An der Liste der Prämienschuldner wird gearbeitet  

24.11.2011
Die vom Grossen Rat am 15. Juni 2011 verabschiedete Teilrevision des Gesetzes über die Krankenversicherung und die Prämienverbilligung wird nur zu Teilen auf den 1. Januar 2012 in Kraft gesetzt. Dies hat die Bündner Regierung beschlossen. Gesetzesbestimmungen zu säumigen Prämienzahlern (Artikel 2a und 11a) sowie zur Neuregelung der Ausrichtung der Prämienverbilligung (Aufhebung von bisherigem Artikel 11) können erst zu einem späteren Zeitpunkt eingeführt werden.
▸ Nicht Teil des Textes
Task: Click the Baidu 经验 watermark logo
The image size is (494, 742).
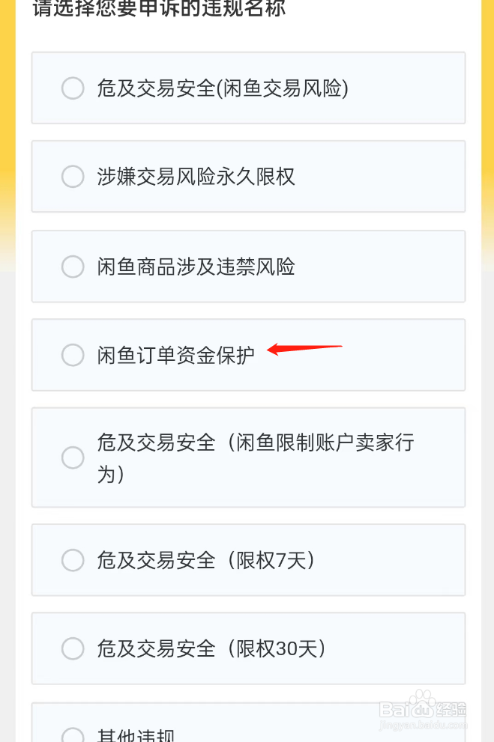Action: click(x=423, y=705)
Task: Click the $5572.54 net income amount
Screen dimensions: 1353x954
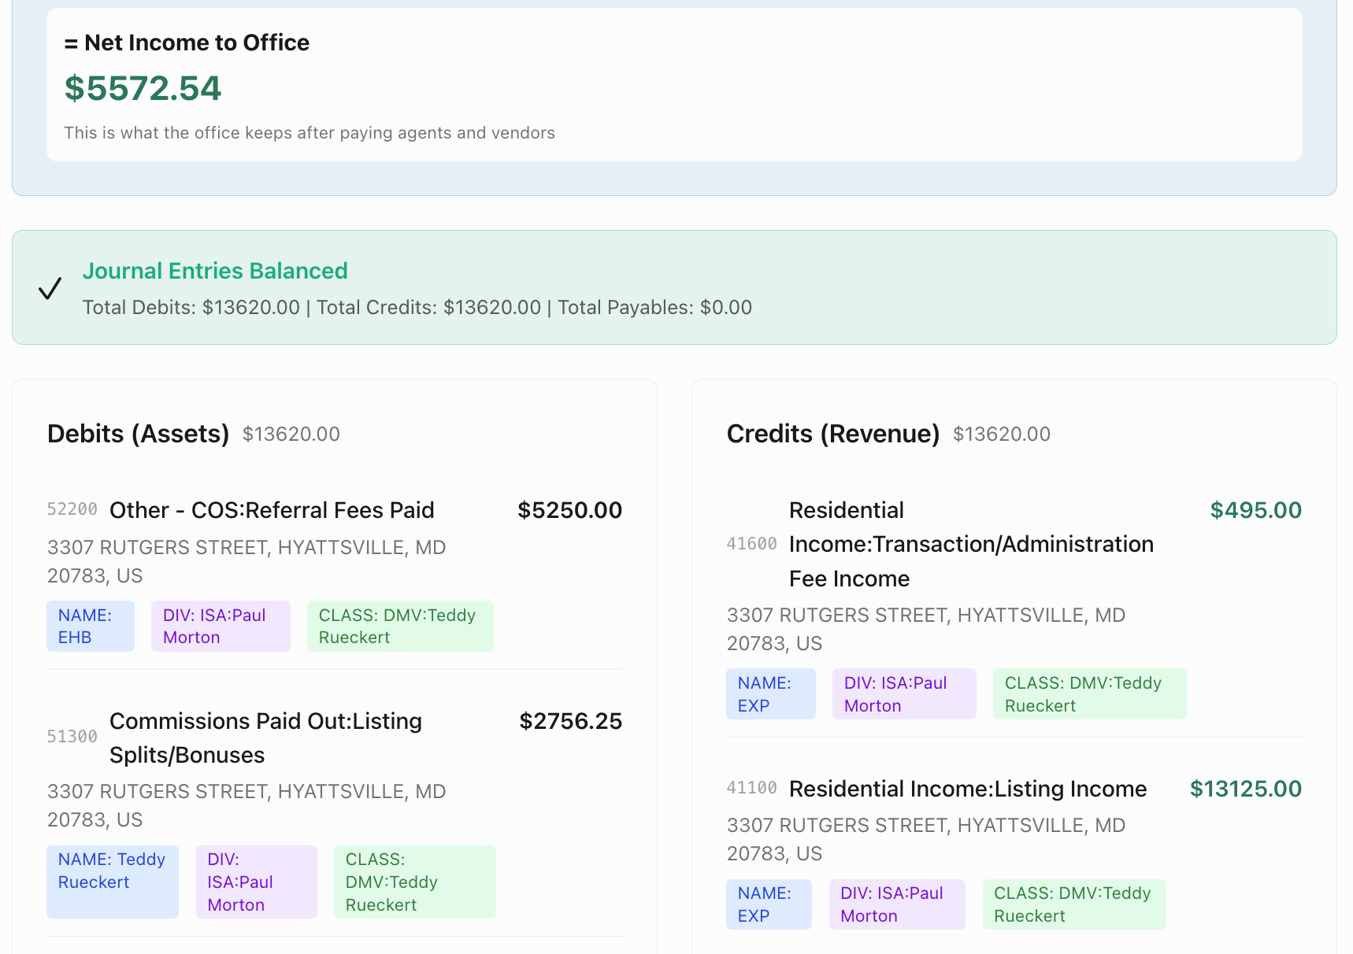Action: (143, 87)
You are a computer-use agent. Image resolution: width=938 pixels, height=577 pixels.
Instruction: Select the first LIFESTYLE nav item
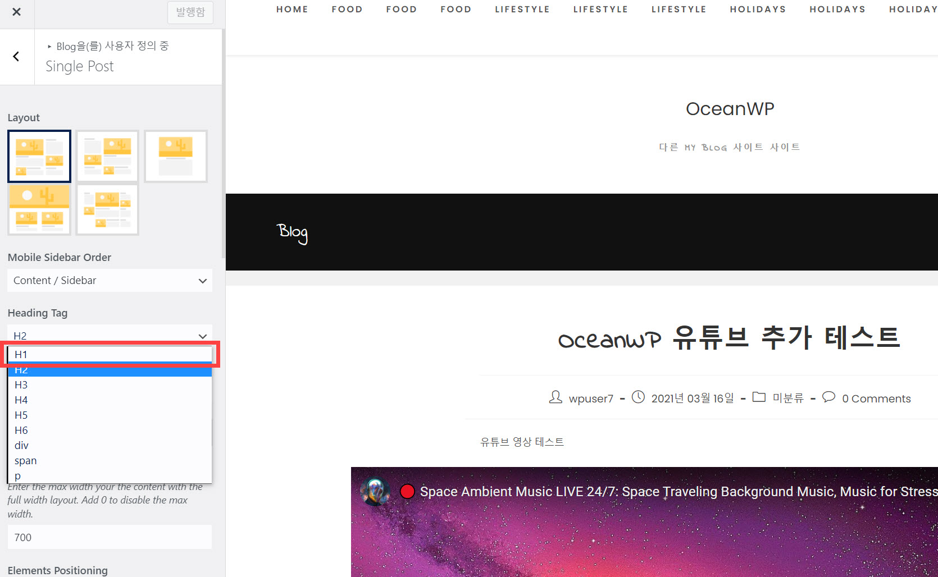[x=522, y=9]
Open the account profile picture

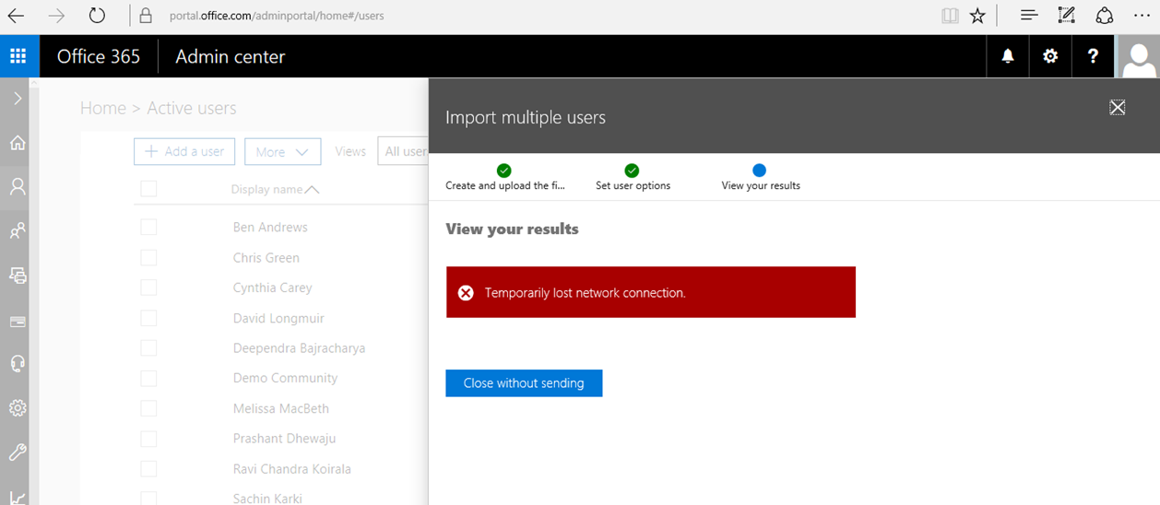click(x=1138, y=57)
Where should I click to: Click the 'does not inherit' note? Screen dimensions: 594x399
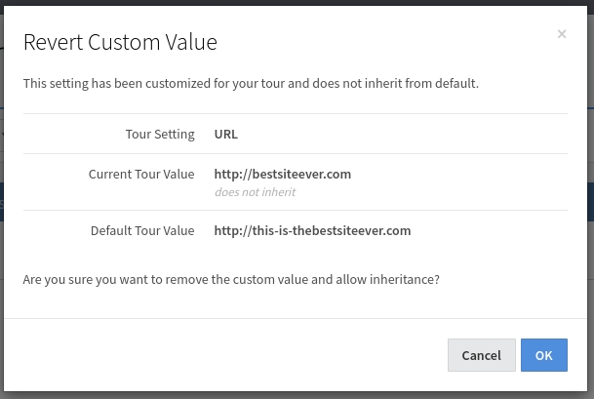tap(255, 192)
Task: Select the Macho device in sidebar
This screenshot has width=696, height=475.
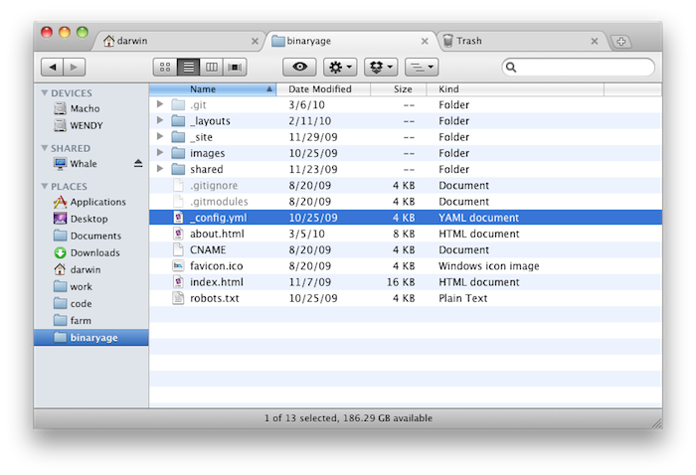Action: pyautogui.click(x=85, y=109)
Nach neuem Recht führt die Sozialversicherungsanstalt des Kantons Graubünden (SVA) eine Liste der versicherten Personen, die ihrer Pflicht zur Zahlung der Krankenkassenprämien trotz Betreibung nicht nachkommen (Artikel 11a). Melden die Versicherer der SVA Schuldnerinnen und Schuldner, die betrieben werden (Artikel 2a), sind diese auf die Liste zu setzen. Dies mit der Konsequenz, dass die medizinische Behandlung für diese Personen stark eingeschränkt ist. Die Konzeption der Liste ist recht komplex. So müssen die Aktualität der Daten und der Patientenschutz gewährleistet sein. Vorgesehen ist, den gesicherten Zugang zur Liste elektronisch über die Homepage der SVA zu bewerkstelligen. Die technische Umsetzung einer solchen Lösung ist aber auf den 1. Januar 2012 nicht realisierbar. Da künftig voraussichtlich mehrere Kantone eine Schwarze Liste der säumigen Prämienzahler führen werden, wird unter anderem auch an einer gemeinsamen Lösung gearbeitet. Diese wird frühestens für 2013 vorliegen.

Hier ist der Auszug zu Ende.